I haul in a big breath and put the truck in reverse. That’s when the smell comes again, hard and true, a rotting smell like dead mice in a hot attic—only magnified about twenty times. Gagging, I put my gloved hand over my mouth and pull out of the parking space, then put it in forward so I can get out of the lot. Then I think better of it and brake. If there’s something dead in my grandmother’s truck, I’d like to get the darn thing out before we get home.

“Why me?” I mutter. Sure I’m a warrior and all that, but I’m not so good at actually looking for dead things, especially in my truck. Just as I’m unbuckling the seat belt and twisting around to check behind the seats, my phone beeps. I shriek because I’m so on edge. My in-box icon flashes that there is one new text from Devyn.

I keep holding my breath while I read it.

It’s just two words: Why? and Yes.

I don’t answer right then. I just can’t. Closing my eyes, I lean my head back against the headrest and pray. The smell is gone again, the feeling vanished with it. My flesh has lost its goose bumps, but the worry about us and the future makes my skin terribly cold. I reach over, turn the heat up past eighty, and head home.

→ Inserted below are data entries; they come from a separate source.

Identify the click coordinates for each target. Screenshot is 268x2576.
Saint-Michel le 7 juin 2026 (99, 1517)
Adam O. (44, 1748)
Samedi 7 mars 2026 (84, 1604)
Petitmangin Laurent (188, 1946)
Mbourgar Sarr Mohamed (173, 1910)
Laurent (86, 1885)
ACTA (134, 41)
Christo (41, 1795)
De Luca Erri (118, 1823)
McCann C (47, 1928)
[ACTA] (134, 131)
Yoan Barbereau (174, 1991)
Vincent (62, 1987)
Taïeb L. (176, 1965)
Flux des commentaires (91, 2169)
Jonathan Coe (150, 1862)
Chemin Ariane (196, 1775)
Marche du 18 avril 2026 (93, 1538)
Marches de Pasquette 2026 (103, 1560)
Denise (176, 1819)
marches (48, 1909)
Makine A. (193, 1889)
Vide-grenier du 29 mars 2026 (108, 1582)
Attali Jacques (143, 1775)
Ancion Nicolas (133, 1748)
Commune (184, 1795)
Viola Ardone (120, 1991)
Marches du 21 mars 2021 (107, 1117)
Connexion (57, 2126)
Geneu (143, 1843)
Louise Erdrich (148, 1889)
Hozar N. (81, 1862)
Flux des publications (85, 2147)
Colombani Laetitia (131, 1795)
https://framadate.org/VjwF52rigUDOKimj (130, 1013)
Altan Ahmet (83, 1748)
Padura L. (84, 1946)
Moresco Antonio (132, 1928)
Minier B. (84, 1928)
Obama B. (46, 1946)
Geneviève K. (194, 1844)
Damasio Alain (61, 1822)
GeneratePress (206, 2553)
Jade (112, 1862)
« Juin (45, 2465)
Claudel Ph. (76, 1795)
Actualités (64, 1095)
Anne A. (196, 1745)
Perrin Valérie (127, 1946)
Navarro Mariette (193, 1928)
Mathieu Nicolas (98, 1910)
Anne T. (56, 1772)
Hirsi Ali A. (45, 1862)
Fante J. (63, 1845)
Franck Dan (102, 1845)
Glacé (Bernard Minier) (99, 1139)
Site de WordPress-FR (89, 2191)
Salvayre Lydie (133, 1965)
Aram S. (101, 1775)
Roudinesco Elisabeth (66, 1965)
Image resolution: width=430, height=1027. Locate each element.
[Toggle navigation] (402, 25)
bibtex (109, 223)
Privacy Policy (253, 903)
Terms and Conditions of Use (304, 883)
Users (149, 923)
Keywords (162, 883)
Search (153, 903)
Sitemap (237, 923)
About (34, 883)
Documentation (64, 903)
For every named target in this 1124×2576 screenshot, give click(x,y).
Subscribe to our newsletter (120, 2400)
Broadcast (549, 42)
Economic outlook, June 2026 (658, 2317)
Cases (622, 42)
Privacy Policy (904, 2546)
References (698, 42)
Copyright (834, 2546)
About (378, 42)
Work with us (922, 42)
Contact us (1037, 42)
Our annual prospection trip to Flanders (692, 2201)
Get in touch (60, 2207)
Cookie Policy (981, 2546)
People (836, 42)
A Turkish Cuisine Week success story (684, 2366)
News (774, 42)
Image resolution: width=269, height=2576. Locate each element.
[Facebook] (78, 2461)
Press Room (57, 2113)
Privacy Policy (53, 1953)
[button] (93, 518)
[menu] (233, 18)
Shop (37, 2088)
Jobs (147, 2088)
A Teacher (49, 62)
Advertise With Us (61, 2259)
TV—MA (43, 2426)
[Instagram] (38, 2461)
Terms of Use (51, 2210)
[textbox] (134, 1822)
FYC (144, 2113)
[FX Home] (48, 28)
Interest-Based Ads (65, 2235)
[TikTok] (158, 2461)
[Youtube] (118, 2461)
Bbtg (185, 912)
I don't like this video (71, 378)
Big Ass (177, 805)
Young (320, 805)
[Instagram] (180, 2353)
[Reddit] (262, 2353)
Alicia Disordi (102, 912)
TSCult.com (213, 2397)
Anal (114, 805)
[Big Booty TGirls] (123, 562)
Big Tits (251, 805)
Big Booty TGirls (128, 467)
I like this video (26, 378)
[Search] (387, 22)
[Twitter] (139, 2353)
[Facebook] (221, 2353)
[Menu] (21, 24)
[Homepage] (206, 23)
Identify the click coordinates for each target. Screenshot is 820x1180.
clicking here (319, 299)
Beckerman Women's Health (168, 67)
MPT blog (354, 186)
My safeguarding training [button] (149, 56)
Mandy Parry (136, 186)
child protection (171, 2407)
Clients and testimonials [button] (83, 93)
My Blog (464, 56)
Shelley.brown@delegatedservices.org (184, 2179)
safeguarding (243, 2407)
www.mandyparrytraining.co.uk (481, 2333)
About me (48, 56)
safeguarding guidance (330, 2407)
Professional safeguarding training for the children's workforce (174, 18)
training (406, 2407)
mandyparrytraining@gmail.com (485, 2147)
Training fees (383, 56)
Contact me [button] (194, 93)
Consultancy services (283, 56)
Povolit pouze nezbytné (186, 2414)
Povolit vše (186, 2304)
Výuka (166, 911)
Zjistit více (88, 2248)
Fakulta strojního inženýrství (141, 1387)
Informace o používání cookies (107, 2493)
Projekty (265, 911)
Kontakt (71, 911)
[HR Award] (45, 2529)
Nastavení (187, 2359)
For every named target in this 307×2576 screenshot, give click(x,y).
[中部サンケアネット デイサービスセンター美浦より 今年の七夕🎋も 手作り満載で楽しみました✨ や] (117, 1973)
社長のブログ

When I get there I finally text back, We need to talk about Loki. I send it to all of our crew.

The moment I step out of the truck, I notice the wolf tracks that head up the porch steps. Nick is already back. As I slam the car door shut, he steps out of the house, a bag slung over his shoulder, looking human—sad and human.

“What are you doing?” The words are out of my mouth before I can stop them.

He steps closer, one step, another. It’s like it’s all happening in slow motion. The snow swirls around us, tiny specks of fluff stick to his hair, his cheeks. His voice is hoarse and tired. “Zara …”

All he says is my name, but it rips me apart anyway because he fills my name with pain and regret.

I step toward him, raise my hands, cover his lips. An ache of sorrow threatens to take over me, rising up from my stomach. “Don’t say anything.”

He can’t. He can’t say anything because I can’t hear anything bad, anything …

“You feel so different,” he murmurs. His lips move beneath my fingers, forming syllables of hurt. “You don’t feel like Zara anymore.”

My fingers drop from his lips. My fingers did nothing to stop him from saying it. My changing did nothing to stop me from losing him. I lift my hand again to touch his face, to say goodbye, but a muscle in his cheek twitches and instead my hand just hangs in the air, not sure where to go.

“You said you would love me, that you would always love me, no matter what,” I say, reminding him of right before he died. “Do you remember that?”

His lower lip sucks in toward his teeth for a second. His voice is broken and weak. “I remember, Zara, but—”

My heart collapses in on itself. “But what?”

“You aren’t you anymore. The Zara I loved—the human Zara—is gone.”

I whirl away because honestly I can’t stand to look at him, can’t stand to have him look at me, look at my face crumpling or my eyes getting mad—so mad. My hands shake as I cover my face and give in, just for a second, I give in to the sorrow; let it take me down into some place that’s dark and desperate. I’m so familiar with that place from when Nick died, when my dad died, when Mrs. Nix died, when I lost my humanity. I know it so well and I know that if you stay there too long, it is so very hard to get free. The sorrow never wants to let you go.